2) Menggunakan obat nyamuk atau anti nyamuk.
3) Menggunakan kelambu saat tidur.
4) Memelihara ikan pemangsa jentik nyamuk.
5) Menanam tanaman pengusir nyamuk.
6) Mengatur cahaya dan ventilasi dalam rumah.
7) Menghindari kebiasaan menggantung pakaian di dalam rumah yang bisa menjadi tempat
istirahat nyamuk, dan lain-lain.
3.2 Saran
Demikian makalah yang telah kami susun, semoga dengan makalah ini dapat
menambah pengetahuan serta lebih bisa memahami tentang pokok bahasan makalah ini
bagi para pembacanya dan khususnya bagi mahasiswa yang telah menyusun makalah
ini. Semoga makalh ini dapat bermanfaan bagi semua.
DAFTAR PUSTAKA

Doenges, Marilynn E. 2000. Rencana Asuhan Keperawatan. EGC. Jakarta.

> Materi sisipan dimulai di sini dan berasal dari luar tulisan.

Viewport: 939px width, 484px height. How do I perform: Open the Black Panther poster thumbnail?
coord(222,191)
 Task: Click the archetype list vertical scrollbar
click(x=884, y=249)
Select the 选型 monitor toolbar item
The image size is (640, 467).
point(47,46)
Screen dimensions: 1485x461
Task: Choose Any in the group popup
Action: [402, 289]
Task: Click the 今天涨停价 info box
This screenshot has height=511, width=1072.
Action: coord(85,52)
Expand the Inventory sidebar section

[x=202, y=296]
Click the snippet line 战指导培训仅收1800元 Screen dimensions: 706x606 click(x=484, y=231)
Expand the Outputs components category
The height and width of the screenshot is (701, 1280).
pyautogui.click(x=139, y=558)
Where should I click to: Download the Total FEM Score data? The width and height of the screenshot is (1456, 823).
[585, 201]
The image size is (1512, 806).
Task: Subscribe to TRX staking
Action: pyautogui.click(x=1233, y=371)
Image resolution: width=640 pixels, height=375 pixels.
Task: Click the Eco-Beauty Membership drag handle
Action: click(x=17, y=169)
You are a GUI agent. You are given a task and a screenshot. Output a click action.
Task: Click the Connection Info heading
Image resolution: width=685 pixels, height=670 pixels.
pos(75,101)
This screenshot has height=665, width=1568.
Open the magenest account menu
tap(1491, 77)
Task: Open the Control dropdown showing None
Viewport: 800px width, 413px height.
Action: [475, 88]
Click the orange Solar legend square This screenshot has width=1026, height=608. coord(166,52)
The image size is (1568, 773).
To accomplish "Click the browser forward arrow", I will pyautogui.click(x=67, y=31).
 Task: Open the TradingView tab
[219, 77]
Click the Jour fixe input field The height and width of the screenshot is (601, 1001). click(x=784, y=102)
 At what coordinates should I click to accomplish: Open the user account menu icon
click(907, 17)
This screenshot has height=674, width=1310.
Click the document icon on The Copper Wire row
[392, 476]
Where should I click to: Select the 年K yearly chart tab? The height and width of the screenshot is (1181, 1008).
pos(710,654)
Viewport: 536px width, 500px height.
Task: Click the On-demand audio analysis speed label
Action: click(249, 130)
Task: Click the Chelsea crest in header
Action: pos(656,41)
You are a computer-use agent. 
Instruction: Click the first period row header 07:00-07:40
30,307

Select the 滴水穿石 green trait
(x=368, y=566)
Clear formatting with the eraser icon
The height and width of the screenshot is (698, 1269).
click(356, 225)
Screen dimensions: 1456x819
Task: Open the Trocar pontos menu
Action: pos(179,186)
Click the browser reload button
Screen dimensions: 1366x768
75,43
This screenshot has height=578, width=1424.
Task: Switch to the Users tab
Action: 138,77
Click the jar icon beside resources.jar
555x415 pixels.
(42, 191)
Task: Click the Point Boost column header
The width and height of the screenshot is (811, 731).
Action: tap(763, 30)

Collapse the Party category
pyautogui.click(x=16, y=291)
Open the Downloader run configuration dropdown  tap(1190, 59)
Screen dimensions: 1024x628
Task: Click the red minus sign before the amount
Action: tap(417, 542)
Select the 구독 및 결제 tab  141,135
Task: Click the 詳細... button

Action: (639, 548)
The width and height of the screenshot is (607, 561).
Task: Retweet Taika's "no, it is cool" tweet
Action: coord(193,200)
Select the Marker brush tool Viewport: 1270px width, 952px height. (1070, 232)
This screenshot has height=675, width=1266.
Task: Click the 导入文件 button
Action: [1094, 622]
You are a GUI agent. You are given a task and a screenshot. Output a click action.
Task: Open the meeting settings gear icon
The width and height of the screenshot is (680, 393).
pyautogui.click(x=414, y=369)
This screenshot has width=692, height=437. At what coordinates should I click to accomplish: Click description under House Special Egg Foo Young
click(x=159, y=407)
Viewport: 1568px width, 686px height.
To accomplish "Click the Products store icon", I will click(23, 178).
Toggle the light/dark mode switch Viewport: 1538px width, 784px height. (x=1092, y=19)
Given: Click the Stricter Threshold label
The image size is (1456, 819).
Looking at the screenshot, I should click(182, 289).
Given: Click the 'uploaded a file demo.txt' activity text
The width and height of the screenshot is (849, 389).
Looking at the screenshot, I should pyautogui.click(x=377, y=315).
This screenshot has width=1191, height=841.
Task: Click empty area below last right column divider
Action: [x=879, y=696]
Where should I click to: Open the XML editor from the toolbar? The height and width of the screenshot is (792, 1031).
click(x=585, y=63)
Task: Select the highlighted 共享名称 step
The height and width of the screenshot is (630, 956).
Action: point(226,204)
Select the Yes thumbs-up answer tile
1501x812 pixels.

WHO. Demam Berdarah Dengue Edisi 2. EGC.
Judith, M. W., & Nancy, R. A. (2012). Diagnosa Keperawatan Nanda NIC NOC. Jakarta:
EGC.
Perry, Potter. 2005. Buku Ajar Fundamental Keperawatan. EGC. Jakarta.
Suwarsono H. 1997. Berbagai cara pemberantasan jentik Ae. Aegypti. Jakarta : Cermin
Dunia Kedokteran
http://www.depkes.go.id/article/view/1602900002/controlling-dhf-with-psn-3m-
plus.html. Diakses 01 Oktober 2019.
http://www.depkes.go.id/resources/download/pusdatin/profil-kesehatan-
indonesia/Profil-Kesehatan-Indonesia-tahun-2017.pdf. Diakses 03 Oktober 2019.